FUNDING PRIORITY PRINCIPLES:
Marburger cited a 1995 NRC committee report, a 1998 report prepared
by Rep. Vernon Ehlers (R-MI), several PCAST reports, a Council of Competitiveness
Report, and last year's National Academy Report ("Rising Above
the Gathering Storm...) and then stated: "These reports contributed
to a clear basis for establishing funding priorities among programs
and agencies in the ACI initiative, launched in President Bush's January
2006 State of the Union message. The policy principles are first that
funding long term, high risk research is a federal responsibility; second
that areas of science most likely to contribute to long term economic
competitiveness should receive priority; and third that current levels
of funding for research in the physical sciences are too low in many
agencies.
"The American Competitiveness Initiative identifies the National
Science Foundation, the Department of Energy Office of Science, the
National Institute for Standards and Technology, and the Department
of Defense as key agencies with major funding satisfying the three principles,
and seeks to double the budgets of the first three over the next decade.
The current year increase for the sum of the three is 9.3%. . . . My
point in recounting history since Frank Press's 1988 speech is to contrast
the reluctance of non-government science stakeholders at that time to
discuss priorities among different fields with what can be read as a
consensus within some of the same communities today that even in a time
of budgetary constraint something needs to be done with the budgets
in at least some areas of physical science research."
IMPACT OF THE "GATHERING STORM" REPORT:
"[T]he Gathering Storm' report played an important role
in bringing diverse components together under the theme of economic
competitiveness and created an atmosphere in which such a complex set
of proposals could receive favorable treatment by Congress. The report's
authors, and particularly the committee chairman Norman Augustine, deserve
a great deal of credit for investing time and energy to raise awareness
of the need for a set of coordinated actions to ensure the future economic
competitiveness of our nation."
IMPACT OF EARMARKING:
"I have said little about the budgets of other areas of science,
or the details of how the ACI can be funded without serious negative
impacts on other areas of science funding. The fact is that the FY07
cost of the ACI is dwarfed by the $2.7 billion in current year earmarks
in the research budget. Earmarking has increased rapidly during the
past five years, and has reached the point where it now threatens the
missions of the agencies whose funds have been directed toward purposes
that do not support the agency work-plans. From the point of view of
transparency in government operations, earmarking at this level erodes
the value of reported budget numbers for inferring agency resources."
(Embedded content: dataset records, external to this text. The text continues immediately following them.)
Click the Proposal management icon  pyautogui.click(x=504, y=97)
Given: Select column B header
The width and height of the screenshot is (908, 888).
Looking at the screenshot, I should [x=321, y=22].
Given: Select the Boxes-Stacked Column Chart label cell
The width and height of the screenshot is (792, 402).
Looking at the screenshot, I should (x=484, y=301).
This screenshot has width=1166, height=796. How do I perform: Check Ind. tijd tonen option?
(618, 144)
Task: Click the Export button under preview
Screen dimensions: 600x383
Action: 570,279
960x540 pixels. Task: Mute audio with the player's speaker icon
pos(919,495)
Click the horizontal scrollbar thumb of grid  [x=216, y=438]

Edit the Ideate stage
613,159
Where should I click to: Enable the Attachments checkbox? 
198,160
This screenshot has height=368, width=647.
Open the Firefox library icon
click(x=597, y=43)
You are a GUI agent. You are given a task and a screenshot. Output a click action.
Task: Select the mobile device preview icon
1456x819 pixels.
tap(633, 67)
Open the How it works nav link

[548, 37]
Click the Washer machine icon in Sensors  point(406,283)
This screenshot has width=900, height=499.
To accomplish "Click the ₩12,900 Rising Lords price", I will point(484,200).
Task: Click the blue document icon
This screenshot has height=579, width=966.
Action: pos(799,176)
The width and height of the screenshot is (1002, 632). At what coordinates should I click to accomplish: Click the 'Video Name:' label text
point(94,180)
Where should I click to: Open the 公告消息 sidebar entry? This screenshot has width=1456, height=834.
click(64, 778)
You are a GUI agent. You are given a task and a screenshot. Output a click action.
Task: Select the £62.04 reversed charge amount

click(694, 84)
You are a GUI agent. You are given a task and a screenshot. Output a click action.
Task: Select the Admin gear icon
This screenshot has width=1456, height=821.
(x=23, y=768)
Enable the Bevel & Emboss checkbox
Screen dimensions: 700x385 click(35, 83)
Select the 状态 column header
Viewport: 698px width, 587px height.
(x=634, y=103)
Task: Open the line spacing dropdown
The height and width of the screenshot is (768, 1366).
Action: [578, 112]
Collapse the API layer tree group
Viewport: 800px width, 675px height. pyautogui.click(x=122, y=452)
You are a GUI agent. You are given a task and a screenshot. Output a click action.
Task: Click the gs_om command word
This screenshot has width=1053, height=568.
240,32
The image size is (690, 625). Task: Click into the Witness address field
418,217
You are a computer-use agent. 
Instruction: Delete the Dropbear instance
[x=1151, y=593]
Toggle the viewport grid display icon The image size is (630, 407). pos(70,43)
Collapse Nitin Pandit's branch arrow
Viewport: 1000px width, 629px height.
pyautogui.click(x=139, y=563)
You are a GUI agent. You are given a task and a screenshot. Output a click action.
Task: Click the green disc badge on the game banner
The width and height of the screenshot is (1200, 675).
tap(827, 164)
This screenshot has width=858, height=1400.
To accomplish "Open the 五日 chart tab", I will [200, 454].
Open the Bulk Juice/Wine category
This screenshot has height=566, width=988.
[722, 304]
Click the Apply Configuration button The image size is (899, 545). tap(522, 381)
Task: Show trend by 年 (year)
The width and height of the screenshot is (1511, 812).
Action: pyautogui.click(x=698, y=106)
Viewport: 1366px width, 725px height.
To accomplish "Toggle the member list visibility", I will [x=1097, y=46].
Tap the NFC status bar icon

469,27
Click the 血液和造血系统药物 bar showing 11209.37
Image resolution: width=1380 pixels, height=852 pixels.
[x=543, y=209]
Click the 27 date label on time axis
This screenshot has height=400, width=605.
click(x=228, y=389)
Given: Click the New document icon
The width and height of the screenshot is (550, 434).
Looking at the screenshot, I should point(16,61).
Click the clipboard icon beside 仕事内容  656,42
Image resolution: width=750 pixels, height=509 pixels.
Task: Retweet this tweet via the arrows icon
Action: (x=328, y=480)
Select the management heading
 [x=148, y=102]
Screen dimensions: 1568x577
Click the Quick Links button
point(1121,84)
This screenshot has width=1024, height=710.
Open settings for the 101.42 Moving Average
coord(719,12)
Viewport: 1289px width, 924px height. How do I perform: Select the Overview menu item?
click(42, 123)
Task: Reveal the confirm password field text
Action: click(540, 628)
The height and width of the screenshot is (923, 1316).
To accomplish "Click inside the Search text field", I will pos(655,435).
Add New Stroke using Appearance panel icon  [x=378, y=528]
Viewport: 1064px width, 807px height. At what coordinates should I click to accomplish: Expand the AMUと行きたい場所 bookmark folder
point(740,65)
"Earmarking and prioritization are clearly related. One person's
priority is another's earmark. One of the drivers for earmarking is
the reluctance of individuals or institutions to participate in the
merit based review procedures that are best practices in most funding
agencies today. Another is the absence of funding programs for categories
of expense that are deemed important even sometimes by the targeted
agencies. I believe that where science stakeholders can form a consensus
on priorities, the negative impact of earmarking can be greatly diminished."